Another approach uses the following well-known fact which is easy to prove:

If $G/Z(G)$ is cyclic then $G$ is abelian

Indeed, if $G$ has order $6$ and $Z(G)$ is not trivial, then $G/Z(G)$ has order $1$, $2$, or $3$. In all cases, $G/Z(G)$ is cyclic and so $G$ is abelian.

Answer 2

Apparently we get to use Lagrange's Theorem but no other theorems. So here is an argument that doesn't use anything else.

By pairing every element off with its inverse, we see that the identity and therefore (6 is even) at least one other element is self-inverse. So let $t\not=1$ be self inverse, that is of order 2.
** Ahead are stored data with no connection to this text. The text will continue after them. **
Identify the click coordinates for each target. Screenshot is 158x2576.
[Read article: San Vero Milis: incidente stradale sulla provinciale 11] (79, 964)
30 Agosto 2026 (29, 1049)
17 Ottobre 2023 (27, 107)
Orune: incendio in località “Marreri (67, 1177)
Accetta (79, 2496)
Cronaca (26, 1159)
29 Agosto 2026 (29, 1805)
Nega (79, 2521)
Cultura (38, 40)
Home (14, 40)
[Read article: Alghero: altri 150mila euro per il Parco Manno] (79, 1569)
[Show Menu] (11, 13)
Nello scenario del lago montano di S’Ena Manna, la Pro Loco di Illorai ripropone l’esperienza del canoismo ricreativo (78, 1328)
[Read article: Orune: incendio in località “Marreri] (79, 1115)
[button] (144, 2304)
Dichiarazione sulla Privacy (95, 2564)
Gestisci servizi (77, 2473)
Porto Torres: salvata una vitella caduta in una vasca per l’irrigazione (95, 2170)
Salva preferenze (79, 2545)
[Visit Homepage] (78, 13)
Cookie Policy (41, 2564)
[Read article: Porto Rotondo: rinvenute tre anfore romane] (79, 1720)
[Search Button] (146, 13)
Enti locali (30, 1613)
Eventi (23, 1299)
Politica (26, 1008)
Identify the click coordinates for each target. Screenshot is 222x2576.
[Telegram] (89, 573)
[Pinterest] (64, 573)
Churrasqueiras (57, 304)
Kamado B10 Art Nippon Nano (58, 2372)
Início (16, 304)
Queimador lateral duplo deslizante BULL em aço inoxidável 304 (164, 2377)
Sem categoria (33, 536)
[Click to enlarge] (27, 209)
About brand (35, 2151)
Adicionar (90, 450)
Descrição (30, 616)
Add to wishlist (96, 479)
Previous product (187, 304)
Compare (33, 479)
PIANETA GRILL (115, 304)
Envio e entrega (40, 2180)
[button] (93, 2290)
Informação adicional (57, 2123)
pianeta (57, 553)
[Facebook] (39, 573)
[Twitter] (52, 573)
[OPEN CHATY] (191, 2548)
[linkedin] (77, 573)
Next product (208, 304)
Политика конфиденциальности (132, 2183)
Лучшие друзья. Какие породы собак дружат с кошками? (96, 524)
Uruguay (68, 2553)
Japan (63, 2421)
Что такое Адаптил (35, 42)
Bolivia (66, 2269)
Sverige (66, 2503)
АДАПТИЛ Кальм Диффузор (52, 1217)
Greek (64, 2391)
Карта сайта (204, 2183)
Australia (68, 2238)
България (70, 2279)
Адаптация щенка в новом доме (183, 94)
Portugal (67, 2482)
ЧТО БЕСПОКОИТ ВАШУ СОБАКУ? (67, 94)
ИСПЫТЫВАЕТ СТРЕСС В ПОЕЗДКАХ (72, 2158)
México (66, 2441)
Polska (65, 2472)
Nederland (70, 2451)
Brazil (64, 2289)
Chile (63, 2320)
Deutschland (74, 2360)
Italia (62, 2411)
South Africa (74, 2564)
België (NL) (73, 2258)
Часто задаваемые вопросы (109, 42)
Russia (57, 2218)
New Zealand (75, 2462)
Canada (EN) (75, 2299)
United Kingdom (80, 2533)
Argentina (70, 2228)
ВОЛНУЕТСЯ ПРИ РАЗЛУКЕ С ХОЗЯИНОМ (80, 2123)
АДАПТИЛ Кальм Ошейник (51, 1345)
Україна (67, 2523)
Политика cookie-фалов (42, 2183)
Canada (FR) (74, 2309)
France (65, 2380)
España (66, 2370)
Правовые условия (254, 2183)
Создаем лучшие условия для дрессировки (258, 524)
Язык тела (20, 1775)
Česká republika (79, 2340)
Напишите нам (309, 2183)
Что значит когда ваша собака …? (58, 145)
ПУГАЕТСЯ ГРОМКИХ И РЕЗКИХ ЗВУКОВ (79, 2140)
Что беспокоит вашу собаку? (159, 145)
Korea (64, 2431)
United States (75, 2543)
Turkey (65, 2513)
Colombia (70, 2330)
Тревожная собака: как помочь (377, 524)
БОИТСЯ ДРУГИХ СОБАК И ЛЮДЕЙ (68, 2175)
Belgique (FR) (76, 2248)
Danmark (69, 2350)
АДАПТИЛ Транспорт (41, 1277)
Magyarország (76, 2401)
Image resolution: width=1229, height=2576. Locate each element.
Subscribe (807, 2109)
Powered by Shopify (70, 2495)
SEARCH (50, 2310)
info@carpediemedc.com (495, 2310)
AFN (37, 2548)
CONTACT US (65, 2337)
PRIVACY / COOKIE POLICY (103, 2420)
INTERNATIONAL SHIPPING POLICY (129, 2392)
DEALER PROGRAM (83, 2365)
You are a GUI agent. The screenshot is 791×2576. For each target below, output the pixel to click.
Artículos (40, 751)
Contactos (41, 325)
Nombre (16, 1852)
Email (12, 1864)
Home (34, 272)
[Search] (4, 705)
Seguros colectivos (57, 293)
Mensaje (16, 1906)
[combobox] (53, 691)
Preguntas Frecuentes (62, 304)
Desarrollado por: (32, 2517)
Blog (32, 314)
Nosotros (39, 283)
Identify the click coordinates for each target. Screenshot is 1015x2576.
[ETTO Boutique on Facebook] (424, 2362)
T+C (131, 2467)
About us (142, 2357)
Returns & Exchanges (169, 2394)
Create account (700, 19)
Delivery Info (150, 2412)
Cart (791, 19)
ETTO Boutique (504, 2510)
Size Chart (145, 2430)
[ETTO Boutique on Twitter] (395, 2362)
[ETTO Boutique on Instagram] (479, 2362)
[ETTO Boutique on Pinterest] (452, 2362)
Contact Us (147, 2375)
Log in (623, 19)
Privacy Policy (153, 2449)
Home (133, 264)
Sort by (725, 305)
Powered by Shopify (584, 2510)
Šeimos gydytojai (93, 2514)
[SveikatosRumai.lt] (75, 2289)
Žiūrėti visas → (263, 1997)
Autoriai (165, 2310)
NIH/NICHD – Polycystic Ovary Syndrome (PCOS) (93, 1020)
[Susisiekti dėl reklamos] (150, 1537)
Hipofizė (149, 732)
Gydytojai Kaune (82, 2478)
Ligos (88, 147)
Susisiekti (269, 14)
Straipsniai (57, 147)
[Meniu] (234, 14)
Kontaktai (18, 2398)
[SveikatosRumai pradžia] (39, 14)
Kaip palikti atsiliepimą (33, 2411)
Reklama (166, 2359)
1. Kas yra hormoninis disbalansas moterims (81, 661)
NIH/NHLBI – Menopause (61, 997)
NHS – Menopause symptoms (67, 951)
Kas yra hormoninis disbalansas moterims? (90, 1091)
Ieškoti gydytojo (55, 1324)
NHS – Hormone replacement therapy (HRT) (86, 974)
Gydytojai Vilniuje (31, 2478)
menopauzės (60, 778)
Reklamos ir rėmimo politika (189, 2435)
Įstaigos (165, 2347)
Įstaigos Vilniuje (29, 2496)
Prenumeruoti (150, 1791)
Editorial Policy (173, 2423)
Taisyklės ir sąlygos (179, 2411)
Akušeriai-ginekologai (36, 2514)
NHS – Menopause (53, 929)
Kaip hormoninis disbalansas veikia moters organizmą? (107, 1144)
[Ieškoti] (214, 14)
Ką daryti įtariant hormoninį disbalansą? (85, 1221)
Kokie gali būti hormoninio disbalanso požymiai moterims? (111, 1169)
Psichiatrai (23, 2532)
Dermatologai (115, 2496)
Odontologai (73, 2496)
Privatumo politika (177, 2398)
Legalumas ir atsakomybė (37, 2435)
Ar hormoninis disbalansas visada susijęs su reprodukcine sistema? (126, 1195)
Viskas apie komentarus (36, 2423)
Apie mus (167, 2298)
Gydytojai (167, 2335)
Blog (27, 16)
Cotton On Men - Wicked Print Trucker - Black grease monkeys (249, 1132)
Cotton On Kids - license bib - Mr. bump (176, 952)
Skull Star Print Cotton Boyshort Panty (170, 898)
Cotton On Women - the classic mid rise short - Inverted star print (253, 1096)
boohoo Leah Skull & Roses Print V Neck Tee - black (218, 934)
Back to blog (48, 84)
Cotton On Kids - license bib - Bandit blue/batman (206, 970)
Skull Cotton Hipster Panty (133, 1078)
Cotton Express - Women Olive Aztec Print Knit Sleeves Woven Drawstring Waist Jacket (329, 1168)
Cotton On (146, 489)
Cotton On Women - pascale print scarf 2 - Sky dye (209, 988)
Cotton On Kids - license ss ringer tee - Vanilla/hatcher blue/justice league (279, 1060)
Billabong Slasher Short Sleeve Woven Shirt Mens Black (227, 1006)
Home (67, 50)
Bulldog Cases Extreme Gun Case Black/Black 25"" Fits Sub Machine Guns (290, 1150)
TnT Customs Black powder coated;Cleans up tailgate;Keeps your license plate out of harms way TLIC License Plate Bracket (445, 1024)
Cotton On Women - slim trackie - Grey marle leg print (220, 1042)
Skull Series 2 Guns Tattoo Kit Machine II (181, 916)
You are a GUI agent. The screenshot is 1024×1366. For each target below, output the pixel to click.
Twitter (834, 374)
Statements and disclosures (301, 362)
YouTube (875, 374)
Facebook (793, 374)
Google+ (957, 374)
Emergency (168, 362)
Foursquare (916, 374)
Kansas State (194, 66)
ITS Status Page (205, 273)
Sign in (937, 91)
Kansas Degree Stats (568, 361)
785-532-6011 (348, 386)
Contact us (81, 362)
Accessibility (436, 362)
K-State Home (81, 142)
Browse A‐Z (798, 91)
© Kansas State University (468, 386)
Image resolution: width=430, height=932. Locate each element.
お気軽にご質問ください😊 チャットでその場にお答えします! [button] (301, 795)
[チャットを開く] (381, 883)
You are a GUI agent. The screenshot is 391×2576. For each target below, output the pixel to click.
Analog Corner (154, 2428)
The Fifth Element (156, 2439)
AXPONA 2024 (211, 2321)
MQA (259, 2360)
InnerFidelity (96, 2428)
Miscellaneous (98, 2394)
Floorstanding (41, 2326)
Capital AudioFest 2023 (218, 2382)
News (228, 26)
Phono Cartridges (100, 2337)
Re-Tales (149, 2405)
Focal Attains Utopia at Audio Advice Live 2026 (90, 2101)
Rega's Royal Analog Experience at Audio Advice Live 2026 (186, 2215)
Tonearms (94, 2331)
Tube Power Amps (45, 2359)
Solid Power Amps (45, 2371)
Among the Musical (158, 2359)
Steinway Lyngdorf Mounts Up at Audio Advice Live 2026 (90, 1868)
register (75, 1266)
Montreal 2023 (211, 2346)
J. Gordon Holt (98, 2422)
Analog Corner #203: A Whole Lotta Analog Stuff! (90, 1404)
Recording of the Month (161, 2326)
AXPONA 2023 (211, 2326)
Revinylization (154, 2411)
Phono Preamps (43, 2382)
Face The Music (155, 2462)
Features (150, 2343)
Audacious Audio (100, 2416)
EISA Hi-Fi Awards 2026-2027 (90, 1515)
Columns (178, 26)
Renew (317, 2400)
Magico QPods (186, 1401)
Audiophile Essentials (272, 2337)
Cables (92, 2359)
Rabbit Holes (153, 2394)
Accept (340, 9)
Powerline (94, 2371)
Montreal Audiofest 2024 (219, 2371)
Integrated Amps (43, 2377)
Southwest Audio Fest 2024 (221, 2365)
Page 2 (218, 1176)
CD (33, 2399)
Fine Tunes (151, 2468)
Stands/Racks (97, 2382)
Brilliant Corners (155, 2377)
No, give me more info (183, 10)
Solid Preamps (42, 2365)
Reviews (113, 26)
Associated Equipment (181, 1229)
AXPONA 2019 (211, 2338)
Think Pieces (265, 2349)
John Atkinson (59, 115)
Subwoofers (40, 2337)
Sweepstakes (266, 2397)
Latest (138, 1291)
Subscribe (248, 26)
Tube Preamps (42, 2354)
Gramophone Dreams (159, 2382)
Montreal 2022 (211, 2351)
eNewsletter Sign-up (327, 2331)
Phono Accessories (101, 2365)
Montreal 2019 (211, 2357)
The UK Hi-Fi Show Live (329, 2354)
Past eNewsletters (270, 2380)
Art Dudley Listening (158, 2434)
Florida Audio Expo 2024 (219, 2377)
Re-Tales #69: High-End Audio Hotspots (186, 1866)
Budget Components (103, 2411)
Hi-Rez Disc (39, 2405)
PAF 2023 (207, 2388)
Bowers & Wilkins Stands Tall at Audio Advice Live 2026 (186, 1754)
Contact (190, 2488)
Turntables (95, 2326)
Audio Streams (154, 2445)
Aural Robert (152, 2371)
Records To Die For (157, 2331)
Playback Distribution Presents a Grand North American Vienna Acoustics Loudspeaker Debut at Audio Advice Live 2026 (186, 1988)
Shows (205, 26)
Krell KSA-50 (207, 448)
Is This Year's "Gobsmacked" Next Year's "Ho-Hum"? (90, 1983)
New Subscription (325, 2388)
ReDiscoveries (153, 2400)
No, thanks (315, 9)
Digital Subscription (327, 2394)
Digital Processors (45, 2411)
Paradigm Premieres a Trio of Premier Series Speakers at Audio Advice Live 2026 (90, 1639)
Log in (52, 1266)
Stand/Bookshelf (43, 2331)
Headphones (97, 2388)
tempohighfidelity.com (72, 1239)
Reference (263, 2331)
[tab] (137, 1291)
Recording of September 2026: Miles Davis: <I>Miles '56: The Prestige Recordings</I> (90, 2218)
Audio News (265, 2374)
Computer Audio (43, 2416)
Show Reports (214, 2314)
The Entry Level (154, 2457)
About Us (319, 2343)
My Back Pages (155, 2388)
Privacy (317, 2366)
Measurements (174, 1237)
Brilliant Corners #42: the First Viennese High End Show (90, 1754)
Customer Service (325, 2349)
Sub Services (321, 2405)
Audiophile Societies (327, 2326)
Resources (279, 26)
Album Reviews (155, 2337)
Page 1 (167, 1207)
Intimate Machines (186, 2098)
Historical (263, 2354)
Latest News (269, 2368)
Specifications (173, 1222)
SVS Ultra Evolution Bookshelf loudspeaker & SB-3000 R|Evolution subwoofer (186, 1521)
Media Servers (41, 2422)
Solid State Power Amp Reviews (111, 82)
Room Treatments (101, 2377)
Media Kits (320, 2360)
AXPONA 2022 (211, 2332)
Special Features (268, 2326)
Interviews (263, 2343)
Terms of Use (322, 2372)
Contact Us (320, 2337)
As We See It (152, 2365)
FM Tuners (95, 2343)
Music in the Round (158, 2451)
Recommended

By Lagrange every element $g\in G$ has order dividing $6$: that is 1,2,3, or 6.

If any element $g$ is of order 6, then $G=\{1,g,g^2,g^3,g^4,g^5\}$ is abelian - which it is not.

If every non-identity element is order 2, then for any $x,y\in G$ we have $(xy)^2=1$, $x^2=1$, and $y^2=1$ so that $$ yx=xx(yx)yy=x((xy)^2)y=xy.$$ But $G$ is not abelian so this does not happen.

So we have that $G$ must have an element $d$ of order $3$ and an element $t$ of order $2$.

If $C(d)>\{1,d,d^2\}$ then by Lagrange $C(d)=G$. In that case $d,t$ commute and so $dt$ has order 6, which as we've seen is not so.

If $C(t)>\{1,t\}$ then by Lagrange $C(t)=G$. In that case $d,t$ commute and so $dt$ has order 6, which as we've seen is not so.

Hence $Z(G)\leqslant C(d)\cap C(t)=\{1,d,d^2\}\cap\{1,t\}=\{1\}$ as required.

Answer 3

Let $G$ be a group of order $6$, and suppose it is not abelian. By Cauchy's theorem, there is an element $s$ of order $2$ and an element $r$ of order $3$. If these commute, then $rs$ has order $6$ and $G$ is abelian, so they cannot commute. Moreover, since $r$ has order three, it has index two in $G$ and thus generates a normal subgroup. It follows that $srs^{-1}$ has order $3$ and belongs to $\langle r\rangle$, so by our restrictions the only option is that $srs=r^{-1}$. This shows that $G$ is isomorphic to $S_3=D_3=\langle r,s\mid r^3,s^2,(sr)^2\rangle$, and every symmetric group of order $>2$ is centerless: if $\sigma$ is a non-identity permutation then there are $i,j$ such that $\sigma(i) = j$. Pick $k$ different from these, and note that if $\tau=(ik)$, then $\sigma\tau(j) = i$ while $\tau\sigma(j)=k$. Alternatively, $D_n$ is centerless for $n$ odd and has center generated by $r^{n/2}$ for $n$ even.